▶ **About this task**: Lines with "computer": please show every one of them from the listing below.

********************

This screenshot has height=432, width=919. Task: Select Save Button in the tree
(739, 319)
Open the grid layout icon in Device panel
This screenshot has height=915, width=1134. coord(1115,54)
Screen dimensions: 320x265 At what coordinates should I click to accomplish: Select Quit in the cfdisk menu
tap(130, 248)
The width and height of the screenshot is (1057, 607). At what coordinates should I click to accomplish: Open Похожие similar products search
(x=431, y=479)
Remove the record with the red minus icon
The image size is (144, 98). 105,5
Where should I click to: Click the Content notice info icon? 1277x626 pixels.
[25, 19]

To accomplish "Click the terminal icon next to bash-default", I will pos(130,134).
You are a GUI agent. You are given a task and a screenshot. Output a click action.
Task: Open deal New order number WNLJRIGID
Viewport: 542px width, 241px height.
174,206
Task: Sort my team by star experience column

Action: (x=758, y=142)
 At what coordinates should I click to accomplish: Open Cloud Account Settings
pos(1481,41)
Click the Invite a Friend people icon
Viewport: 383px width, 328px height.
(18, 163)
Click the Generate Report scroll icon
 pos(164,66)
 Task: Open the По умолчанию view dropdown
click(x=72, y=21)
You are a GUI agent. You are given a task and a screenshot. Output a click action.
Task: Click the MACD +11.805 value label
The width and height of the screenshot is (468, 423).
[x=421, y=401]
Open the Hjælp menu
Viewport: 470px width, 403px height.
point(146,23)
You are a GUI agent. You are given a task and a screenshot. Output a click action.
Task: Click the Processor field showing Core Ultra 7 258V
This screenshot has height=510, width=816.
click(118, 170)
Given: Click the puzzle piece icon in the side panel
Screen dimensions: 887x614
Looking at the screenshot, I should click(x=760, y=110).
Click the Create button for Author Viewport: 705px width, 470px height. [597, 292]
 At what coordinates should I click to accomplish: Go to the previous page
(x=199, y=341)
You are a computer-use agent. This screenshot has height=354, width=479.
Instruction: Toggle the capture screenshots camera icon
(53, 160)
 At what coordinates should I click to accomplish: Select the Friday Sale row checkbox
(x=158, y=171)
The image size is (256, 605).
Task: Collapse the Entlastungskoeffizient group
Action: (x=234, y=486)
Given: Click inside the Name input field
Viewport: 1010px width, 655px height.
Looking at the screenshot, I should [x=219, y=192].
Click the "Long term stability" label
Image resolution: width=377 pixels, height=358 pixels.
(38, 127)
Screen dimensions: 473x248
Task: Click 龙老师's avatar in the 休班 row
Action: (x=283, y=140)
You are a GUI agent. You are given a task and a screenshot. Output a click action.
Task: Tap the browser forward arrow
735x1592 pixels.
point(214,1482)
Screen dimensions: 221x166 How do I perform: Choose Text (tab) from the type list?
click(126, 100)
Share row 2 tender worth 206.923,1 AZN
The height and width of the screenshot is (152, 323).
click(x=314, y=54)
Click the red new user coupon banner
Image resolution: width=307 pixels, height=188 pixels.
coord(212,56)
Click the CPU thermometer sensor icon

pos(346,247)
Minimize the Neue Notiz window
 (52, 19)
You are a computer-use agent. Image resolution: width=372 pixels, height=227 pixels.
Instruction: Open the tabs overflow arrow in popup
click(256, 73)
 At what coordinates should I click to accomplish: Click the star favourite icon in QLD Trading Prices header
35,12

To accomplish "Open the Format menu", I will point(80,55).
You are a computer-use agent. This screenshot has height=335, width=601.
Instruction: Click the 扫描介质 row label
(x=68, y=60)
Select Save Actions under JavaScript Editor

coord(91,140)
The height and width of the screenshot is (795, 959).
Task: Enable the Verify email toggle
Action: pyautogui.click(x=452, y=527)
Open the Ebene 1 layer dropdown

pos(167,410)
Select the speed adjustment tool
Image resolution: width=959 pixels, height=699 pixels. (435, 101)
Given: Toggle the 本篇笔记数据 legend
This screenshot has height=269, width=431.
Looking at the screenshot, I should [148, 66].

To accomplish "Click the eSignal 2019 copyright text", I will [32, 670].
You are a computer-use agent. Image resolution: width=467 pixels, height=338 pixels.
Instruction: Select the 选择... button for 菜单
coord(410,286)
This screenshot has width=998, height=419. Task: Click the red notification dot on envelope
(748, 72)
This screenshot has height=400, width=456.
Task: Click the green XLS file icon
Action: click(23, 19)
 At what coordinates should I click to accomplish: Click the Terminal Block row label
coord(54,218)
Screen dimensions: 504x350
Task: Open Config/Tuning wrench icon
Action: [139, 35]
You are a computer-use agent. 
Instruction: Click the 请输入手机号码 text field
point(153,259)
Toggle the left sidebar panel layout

********************

▶ **Solution for this exercise**:
You are a computer-use agent. This screenshot has height=354, width=479.
You are a computer-use agent. Image resolution: width=372 pixels, height=227 pixels.
You are a computer-use agent. This screenshot has height=335, width=601.
You are a computer-use agent. Image resolution: width=467 pixels, height=338 pixels.
You are a computer-use agent. 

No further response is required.